# 文書の抜粋:
□ □ □ □

【作例あり】フィルムをわざと感光させる方法を具体的に説明します



SNSとかでフィルムの写真を見ていると、↑のような写真を見かける事がありますね。
これはカメラのどこかから光が入り込んでしまった為に起こる現象で、「感光」とか「光線引き」と言います。

普通なら失敗写真としてお蔵入りしてしまうのですが、時として妙にカッコいい写真になる事もあります。
これを逆手に取って、わざと感光させて作品にまで仕上げる方もいらっしゃいます。

そこで今回はフィルムをわざと感光させる方法をご紹介したいと思います。


2つのパターンがある

SNSでよく見かける感光写真には2つのパターンがあり、

1.写真半分が感光しているもの
2.ランダムに感光しているもの

の2パターンがあります。
それぞれやり方が違うので2つとも説明していきます。


1.写真半分が感光しているもの


特に見かけるのはこっちの方で、フィルムを取り付ける際にとある手順を踏む事で簡単に出来ます。
ただし、一眼レフのような自分でフィルムを取り付けられるカメラ限定になります(コンパクトカメラでは出来ません) 。



まずはフィルムを取り付けて、裏蓋を開けたまま1回巻きとります。

そして裏蓋を閉め、シャッターボタンを押します。

□ □ □ □

# 実施する作業:
フィルムの感光に関する記事で、写真半分を感光させるために順に行う操作を、書かれている順にすべて挙げてください。 これらの行は別の出典から取られたものです。

(保存済みの項目)
□ □ □ □

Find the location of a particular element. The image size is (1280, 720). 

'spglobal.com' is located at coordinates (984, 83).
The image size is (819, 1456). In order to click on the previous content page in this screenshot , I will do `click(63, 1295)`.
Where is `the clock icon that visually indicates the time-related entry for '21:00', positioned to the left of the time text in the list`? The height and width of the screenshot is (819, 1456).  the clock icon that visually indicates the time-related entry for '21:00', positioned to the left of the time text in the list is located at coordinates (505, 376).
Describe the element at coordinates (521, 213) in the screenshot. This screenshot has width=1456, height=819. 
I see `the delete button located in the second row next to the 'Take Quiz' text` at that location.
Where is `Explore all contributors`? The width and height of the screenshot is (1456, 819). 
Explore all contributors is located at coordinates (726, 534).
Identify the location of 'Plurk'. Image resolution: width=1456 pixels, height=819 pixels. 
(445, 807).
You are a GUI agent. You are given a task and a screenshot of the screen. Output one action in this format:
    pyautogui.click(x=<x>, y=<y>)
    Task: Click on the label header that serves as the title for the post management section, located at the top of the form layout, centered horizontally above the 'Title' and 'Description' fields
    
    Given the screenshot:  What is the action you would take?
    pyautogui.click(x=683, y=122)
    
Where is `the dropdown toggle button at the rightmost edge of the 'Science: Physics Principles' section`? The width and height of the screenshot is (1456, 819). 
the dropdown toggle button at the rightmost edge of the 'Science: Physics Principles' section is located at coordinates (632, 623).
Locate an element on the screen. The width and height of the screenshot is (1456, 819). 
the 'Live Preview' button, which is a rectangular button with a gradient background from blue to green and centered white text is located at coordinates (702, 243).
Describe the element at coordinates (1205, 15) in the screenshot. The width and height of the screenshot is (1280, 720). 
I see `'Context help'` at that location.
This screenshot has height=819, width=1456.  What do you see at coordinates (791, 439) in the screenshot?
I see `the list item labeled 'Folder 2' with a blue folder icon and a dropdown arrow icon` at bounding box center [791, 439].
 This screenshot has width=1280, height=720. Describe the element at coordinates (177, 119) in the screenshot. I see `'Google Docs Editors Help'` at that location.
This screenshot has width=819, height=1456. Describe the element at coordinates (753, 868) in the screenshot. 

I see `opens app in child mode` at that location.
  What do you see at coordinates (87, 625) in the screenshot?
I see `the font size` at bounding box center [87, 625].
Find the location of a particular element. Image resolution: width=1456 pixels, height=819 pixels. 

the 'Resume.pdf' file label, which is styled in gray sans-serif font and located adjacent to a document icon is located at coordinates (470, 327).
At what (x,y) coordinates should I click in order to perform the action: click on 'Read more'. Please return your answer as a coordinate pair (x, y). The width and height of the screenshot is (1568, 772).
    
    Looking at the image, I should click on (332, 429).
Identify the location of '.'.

□ □ □ □

# 期待される出力:
1. フィルムを取り付ける。
2. 裏蓋を開けたまま1回巻きとる。
3. 裏蓋を閉める。
4. シャッターボタンを押す。